**TASK REQUIREMENTS**
For the router lift review below, decide whether each statement agrees with it. Give yes or no for each, followed by the deciding words from the review, quoted verbatim. (a) The lift's plate is made of steel. (b) A single guide pin is included, and it can be screwed into four different locations on the plate. (c) The plate has six leveling screws.

This all started with the idea of designing and building my own router lift. I researched what people were doing and found a ton of really cool ideas.

I looked at quite a few of the commercial router lifts and just wasn’t ready to pony up $350-$500. During my research I came across the Woodpeckers SW350 router. As it was $239 on Amazon, it kept coming to mind as the solution. So, I figured that I would go ahead and get it. If it’s junk, it goes back to Amazon.
Well, it certainly isn’t junk. This is my first Woodpeckers product and I was pleasantly surprised.

The Good
Well built. Simple in design and just works as advertised. All parts are well made and made in America. The plate is made of aluminum as are the router motor mounting blocks. The riser rods are solid steel rods.
The instructions are concise and give you everything you need to know. I particularly like the method of mounting to the table. Two blocks screw down on each side of the plate and have thumb knobs on each. This will fit any table and takes only seconds to install. There are 8 leveling screws and they come with a little thread lock on them to help keep them in place.

The router motor mount is another simple and effective method. This can accommodate motors up to 3 ½”. Two large aluminum blocks sandwich the router motor using hand crank threaded rods.

The table includes three different size plastic inserts. Small, medium and very large. I planned to make my own here, but this will be difficult as they are grooved on the edges.

This comes with one guide pin (chromed steel) that can screw into four different locations on the plate.
The lift action is driven by a length heavy-duty stranded steel cable that couples to the hand crank and to the lift screw. Very simple in the way it works and it works well. The cable is long and I don’t know if it can be shortened without sacrificing it’s function. It really comes down to where you configure the handle. The cable has to have a swoop in order to function correctly. I am going to try a different material in a different configuration to see my options. I have it working well, but I can’t leave it alone.

The plate also features graduated scales on either side to monitor fence adjustments.

The two features that really drew me into this router lift:

1) Ability to finely adjust router height at about 1/32” per crank of the handle and the lift action works exactly as promised. This is neat! The handle has a lock screw to hold position.
2) Quick lift action by inserting the included rod down through an access hole. This works as advertised as well.

When it’s time for a bit change, it takes just a second to pull the router to the top and then lower it back down afterwards. This feature means you’ll never have to crank it a thousand times to get the router up and down. You can stop the lift at any point and then take over with the hand crank for fine adjustment.

**GIVEN INFORMATION**
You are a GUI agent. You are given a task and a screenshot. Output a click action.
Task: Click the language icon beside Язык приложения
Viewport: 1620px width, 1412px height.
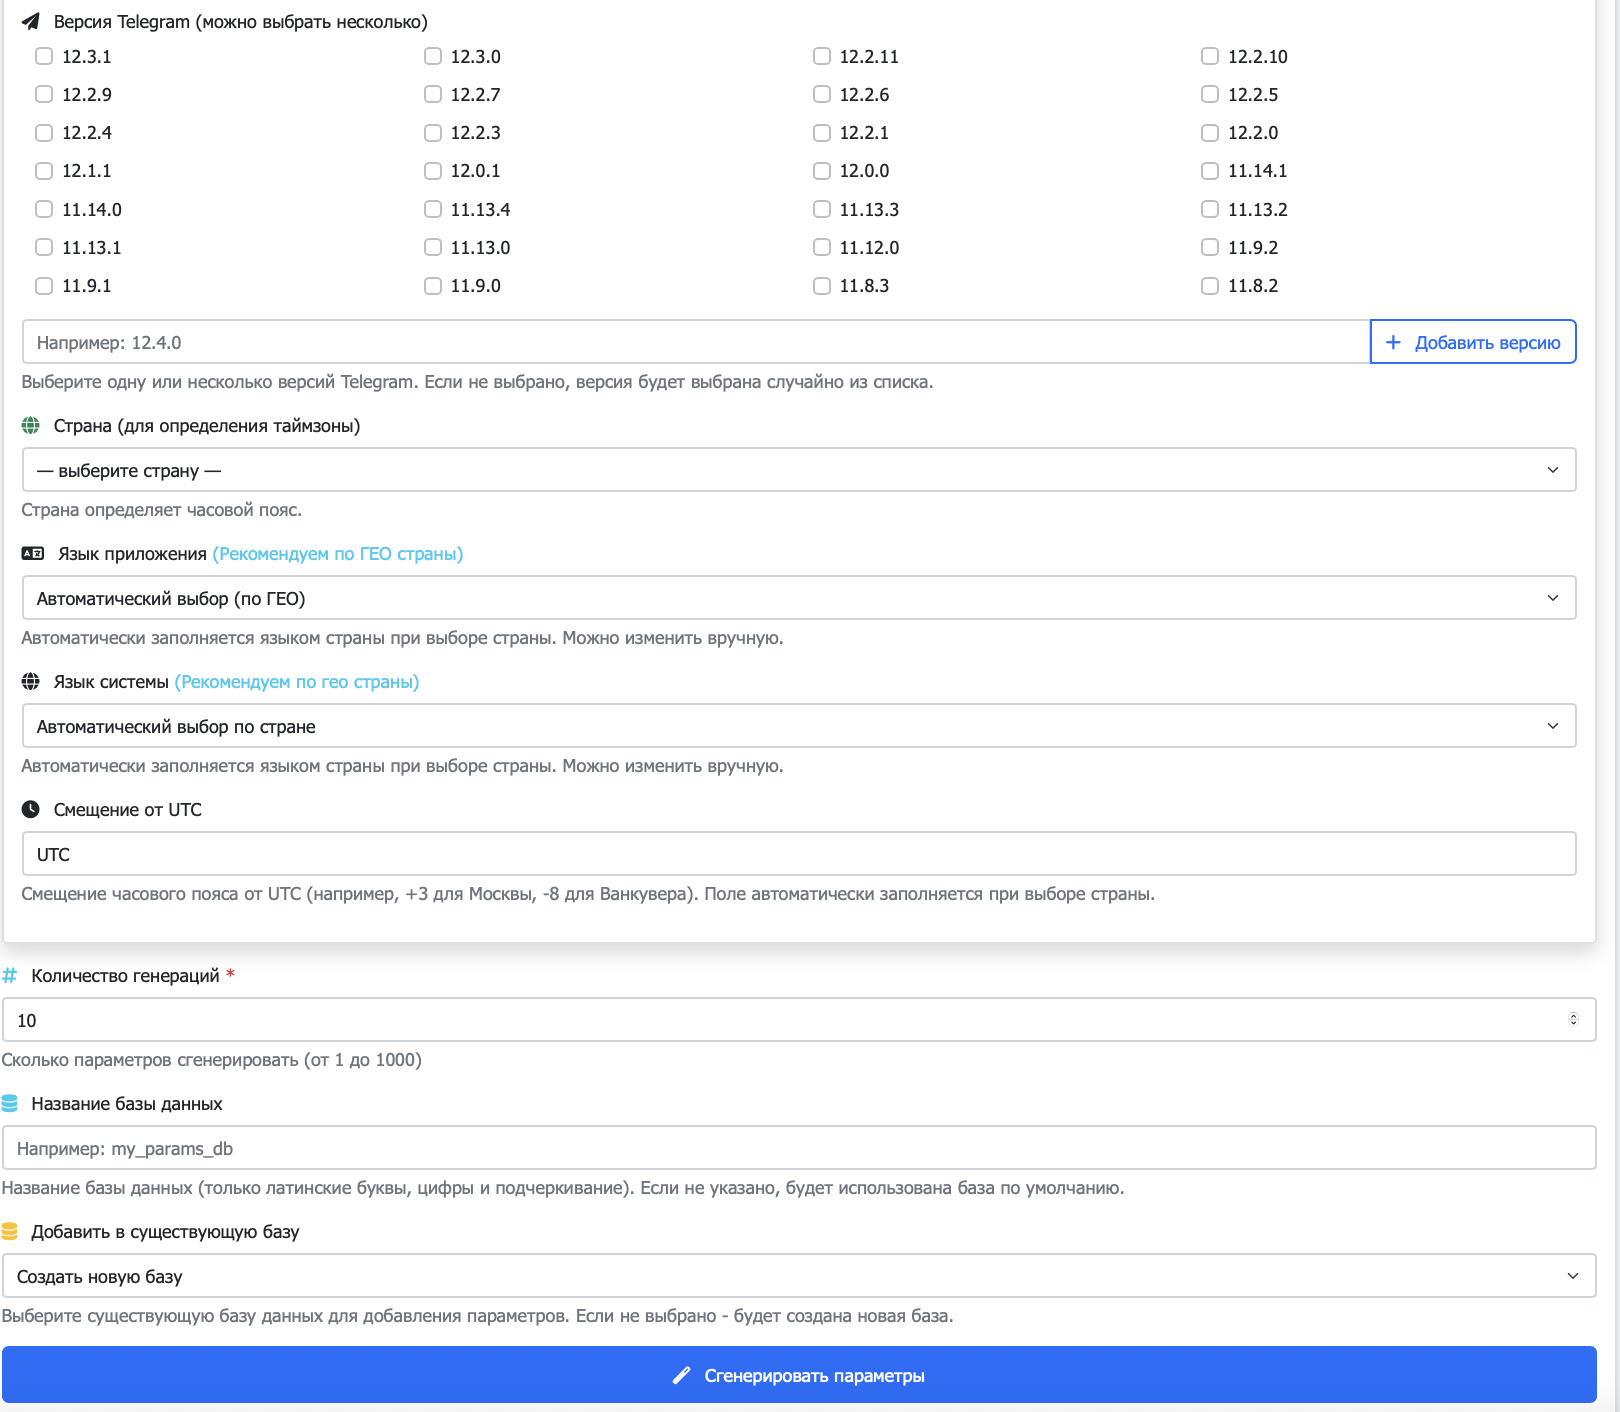point(33,554)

**OUTPUT FOR THIS EXERCISE**
(a) No: "The plate is made of aluminum as are the router motor mounting blocks."
(b) Yes: "This comes with one guide pin (chromed steel) that can screw into four different locations on the plate."
(c) No: "There are 8 leveling screws"